Étrangement, son propos rejoint celui de Roach et son combat, certes mené avec moins de véhémence, n’en demeure pas moins anarchique. Selon Peter Lynch, le réalisateur de ce documentaire qui prend parfois des airs de science-fiction, Steve Mann est une forme évoluée du cyberpunk: "En effet, il y a un aspect dans l’esthétique du personnage qui correspond à l’image du cyberpunk. Son besoin de contrôler son espace personnel dans un monde qui l’assaille constamment, qui fait que nous fonctionnons déjà comme des cyborgs. Steve Mann est un délinquant créatif et ce côté anarchiste de sa vision du monde est très séduisante."

Alors que Roach cherche à s’évader par l’utilisation de drogues, Steve se construit une réalité virtuelle qui lui permet non seulement de voir le monde différemment, mais aussi de s’y intégrer plus facilement. Il met à profit son ingéniosité pour s’inscrire en faux devant le réel et pour s’en rapprocher. Steve Mann s’est-il créé une drogue technologique avec la cybernétique? "D’un côté, explique le réalisateur, il s’est construit une armure électronique qui lui permet de se sentir plus à l’aise. Au cours du tournage, j’ai compris que Steve voit la réalité en vecteurs, en termes d’équations mathématiques qui forment un paysage alternatif dans lequel il se sent mieux. Il dirait qu’il se sent plus libre dans cet espace alors que d’autres diraient qu’il en est prisonnier. Je crois que c’est un peu des deux. Métaphoriquement, on pourrait dire qu’il s’agit d’une drogue."

Le cruel du réel
À quelques milliers de kilomètres, les deux jeunes filles de Perfume de Violetas (fiction de Maryse Sistach, Mexique) vivent la tragédie d’une pauvreté accablante au quotidien. Devant elles, inaccessible: l’opulence. Ces iniquités les poussent au crime, puis au drame.

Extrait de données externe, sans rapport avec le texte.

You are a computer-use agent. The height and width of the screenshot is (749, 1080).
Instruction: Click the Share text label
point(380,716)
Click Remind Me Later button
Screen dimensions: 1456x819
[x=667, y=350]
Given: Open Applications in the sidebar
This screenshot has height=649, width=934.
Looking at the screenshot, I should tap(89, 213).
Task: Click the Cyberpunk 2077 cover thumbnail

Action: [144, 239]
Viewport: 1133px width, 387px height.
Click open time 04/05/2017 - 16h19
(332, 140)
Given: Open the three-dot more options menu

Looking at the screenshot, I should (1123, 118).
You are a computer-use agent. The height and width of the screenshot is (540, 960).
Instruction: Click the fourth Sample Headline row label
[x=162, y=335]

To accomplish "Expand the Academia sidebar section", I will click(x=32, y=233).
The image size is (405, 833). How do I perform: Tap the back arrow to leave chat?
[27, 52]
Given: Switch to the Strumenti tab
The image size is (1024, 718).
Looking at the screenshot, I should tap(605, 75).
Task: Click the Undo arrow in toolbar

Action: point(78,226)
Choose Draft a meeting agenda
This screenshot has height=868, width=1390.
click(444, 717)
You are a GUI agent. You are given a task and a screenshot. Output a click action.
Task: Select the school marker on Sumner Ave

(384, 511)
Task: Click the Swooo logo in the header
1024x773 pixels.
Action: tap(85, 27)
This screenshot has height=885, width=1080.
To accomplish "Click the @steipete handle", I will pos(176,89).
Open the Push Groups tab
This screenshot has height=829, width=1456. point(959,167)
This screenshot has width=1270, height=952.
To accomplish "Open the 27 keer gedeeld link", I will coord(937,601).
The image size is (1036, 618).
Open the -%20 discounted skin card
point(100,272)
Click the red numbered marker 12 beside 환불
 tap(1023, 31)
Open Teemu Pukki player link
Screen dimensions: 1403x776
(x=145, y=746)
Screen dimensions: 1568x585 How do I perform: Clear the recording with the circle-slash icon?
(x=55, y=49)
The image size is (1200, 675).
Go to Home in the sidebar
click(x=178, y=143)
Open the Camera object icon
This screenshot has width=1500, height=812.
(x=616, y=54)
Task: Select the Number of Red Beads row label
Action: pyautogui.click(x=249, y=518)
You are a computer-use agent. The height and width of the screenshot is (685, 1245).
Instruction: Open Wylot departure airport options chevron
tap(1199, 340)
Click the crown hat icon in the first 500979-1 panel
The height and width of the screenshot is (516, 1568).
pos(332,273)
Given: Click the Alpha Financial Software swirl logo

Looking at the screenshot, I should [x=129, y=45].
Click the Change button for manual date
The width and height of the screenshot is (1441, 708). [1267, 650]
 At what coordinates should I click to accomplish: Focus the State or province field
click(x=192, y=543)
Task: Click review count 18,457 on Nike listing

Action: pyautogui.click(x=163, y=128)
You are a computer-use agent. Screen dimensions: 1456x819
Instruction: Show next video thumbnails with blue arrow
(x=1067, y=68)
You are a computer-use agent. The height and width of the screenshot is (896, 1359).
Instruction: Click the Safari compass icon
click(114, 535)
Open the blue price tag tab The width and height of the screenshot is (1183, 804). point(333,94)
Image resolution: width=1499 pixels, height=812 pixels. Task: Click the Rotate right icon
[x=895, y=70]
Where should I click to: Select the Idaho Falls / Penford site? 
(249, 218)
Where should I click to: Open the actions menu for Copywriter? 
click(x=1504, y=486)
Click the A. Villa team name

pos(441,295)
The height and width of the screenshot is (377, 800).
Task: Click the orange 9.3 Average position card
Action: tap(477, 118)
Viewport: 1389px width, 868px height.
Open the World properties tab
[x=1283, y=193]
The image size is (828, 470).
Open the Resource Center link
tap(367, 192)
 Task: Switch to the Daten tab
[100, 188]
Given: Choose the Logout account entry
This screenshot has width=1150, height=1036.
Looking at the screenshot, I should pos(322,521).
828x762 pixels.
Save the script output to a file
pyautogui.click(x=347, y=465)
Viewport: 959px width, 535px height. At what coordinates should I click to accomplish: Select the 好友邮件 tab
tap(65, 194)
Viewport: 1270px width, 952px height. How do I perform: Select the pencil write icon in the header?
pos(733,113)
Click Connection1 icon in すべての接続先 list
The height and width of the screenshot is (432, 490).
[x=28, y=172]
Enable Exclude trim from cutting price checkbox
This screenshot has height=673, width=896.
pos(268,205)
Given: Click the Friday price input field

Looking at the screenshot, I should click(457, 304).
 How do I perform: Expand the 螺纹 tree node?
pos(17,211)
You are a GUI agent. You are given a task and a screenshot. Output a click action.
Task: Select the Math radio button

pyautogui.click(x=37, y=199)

Dans un univers machiste où chaque seconde de minuscule bonheur et chaque dollar se gagnent à coup de trahison, de mensonge et d’irréparables stigmates, l’avenir est amputé.

Un constat certes accablant, mais d’une vérité tranchante, qui trucide les bien-pensants: l’Amérique est malade, ses enfants dégoûtés. De la fiction au documentaire, ces films prennent un ton tragique pour exprimer le cri de colère et de désespoir que lancent ceux qui s’insurgent devant l’absurde, qui combattent le totalitarisme de la pensée unique imposée par une société apathique qui sombre en silence.